# Can a perceptron be modified so as to converge with non-linearly separable data?

Normally, a perceptron will converge provided data are linearly separable. Now if we select a small number of examples at random and flip their labels to make the dataset non-separable. How can we modify the perception that, when run multiple times over the dataset, will ensure it converges to a solution?

I know the pocket algorithm by S. I. Gallant provides an answer to this question, but I'm not sure how exactly it works or if there's any better solution. I'm a beginner in machine learning, so it would be great if someone could share a detailed explanation.
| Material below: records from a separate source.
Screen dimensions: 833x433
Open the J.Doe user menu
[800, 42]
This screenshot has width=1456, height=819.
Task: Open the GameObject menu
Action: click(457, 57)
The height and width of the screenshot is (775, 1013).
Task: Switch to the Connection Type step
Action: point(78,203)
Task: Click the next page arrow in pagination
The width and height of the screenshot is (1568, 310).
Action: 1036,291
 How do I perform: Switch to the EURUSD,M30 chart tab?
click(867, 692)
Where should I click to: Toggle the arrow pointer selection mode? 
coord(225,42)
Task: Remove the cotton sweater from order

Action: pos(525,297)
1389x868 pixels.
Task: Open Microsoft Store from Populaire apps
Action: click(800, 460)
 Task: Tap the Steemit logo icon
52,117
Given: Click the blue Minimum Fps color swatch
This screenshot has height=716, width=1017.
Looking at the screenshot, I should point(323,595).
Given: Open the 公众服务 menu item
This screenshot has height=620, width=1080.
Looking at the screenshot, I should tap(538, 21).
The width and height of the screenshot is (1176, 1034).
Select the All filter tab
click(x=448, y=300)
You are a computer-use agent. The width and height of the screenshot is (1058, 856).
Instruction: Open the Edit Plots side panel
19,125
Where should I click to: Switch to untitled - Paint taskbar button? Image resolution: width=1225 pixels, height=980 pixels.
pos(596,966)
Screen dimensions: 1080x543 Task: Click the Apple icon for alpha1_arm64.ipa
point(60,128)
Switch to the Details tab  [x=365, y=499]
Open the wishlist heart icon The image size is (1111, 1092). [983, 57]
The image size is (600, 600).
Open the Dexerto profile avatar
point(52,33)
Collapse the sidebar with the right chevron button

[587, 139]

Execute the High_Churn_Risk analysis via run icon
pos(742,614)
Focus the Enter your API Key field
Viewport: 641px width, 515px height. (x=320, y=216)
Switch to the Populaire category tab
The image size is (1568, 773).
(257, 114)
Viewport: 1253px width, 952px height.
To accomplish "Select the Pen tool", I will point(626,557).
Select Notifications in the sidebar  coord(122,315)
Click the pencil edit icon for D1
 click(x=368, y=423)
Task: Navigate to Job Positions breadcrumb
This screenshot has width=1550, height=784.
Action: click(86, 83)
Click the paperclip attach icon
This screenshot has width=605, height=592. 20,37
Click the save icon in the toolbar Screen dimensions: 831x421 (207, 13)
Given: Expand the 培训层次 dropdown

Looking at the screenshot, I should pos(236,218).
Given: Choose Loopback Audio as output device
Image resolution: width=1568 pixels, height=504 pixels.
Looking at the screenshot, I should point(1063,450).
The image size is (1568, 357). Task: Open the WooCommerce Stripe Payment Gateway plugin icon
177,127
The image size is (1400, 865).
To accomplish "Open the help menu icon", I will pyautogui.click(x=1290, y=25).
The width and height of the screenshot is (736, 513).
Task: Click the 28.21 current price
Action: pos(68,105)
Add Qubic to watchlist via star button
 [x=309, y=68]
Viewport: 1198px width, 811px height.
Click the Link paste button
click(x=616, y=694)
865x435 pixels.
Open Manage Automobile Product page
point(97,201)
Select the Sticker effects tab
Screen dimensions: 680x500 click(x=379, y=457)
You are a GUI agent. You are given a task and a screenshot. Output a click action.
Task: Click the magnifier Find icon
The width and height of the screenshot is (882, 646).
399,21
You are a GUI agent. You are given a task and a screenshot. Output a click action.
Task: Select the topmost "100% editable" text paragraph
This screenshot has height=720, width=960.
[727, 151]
$$\min_{w,b}~\lambda||w||^2_2 + \frac{1}{n}\sum_{i=1}^n \max \left\{ 0, 1 - y_i\left(w^\top x_i -b\right)\right\}$$
for $y_i \in\{-1,1\}$ for parameters $(w,b)\in \mathbb{R}^{p+1}$ where you have $p$ features. Configurations $(w,b)$ which put a sample on the "wrong side" of the hyperplane are penalized proportional to the distance from the hyper plane.
Notably, if $\lambda$ is set small enough, the solution is very similar to that of the hard-margin SVM, otherwise known as a perceptron, because $\lambda ||w||_2^2$ becomes negligible, although the learning procedure becomes convex, whether or not linear separation is possible.